Disposition of alfentanil in patients receiving a renal transplant

Abstract

The disposition of alfentanil has been investigated in 10 anaesthetized patients with chronic renal failure undergoing kidney transplantation and compared with eight age matched anaesthetized patients with normal renal function. Plasma samples were collected to 660 min following intravenous administration of alfentanil 3-5 mg (50 micrograms kg-1). Drug concentrations were measured by RIA; and alfentanil binding to plasma proteins by equilibrium dialysis against 0.1 M phosphate buffer, pH 7.4. Alfentanil binding to plasma proteins was 87.6% (s.d. 2.0) in the patients with chronic renal failure, and 89.7% (1.2) in patients with normal renal function (P = 0.025). There was no correlation between alfentanil binding and plasma albumin, total plasma proteins, plasma urea or plasma creatinine concentrations. In both groups, the drug concentration-time profile decayed in a curvilinear manner; in the chronic renal failure patients, restoration of function did not influence the decay profile.
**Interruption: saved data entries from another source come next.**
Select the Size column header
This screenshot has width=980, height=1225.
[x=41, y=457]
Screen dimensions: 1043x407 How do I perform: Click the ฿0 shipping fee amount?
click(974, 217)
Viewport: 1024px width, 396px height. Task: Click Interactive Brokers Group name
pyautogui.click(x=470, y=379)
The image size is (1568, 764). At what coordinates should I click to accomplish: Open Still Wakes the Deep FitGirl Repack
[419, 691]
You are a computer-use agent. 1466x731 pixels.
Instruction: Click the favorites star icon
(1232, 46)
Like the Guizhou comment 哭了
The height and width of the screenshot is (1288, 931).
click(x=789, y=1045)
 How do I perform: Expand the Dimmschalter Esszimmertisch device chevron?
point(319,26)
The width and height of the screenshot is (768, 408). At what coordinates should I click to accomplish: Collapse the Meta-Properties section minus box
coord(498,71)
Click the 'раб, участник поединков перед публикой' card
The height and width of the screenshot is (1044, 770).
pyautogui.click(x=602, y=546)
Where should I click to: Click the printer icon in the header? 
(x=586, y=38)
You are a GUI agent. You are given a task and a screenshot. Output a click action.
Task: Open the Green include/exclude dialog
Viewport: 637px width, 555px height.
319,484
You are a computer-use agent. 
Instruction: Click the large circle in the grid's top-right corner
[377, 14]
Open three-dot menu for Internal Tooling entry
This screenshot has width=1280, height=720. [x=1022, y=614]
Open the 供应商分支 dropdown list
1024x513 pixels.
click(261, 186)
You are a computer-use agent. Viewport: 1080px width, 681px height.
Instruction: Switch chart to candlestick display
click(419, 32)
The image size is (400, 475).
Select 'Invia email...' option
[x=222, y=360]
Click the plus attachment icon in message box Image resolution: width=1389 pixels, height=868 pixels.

Elimination half life, mean residence time and apparent volume of distribution at steady state were not different in the two groups of patients (mean values: 142.4 and 120.2 min; 128.5 and 136.0 min; and 40.5 and 27.6 L, respectively in chronic renal failure patients and patients with normal renal function). Total drug clearance and Vd area were significantly increased in the chronic renal failure patients: 341.9 vs 211.8 mL min-1; and 69.3 and 35.5 L. There were no differences in intrinsic clearance or apparent volume of distribution at steady state for unbound drug between the two patient groups.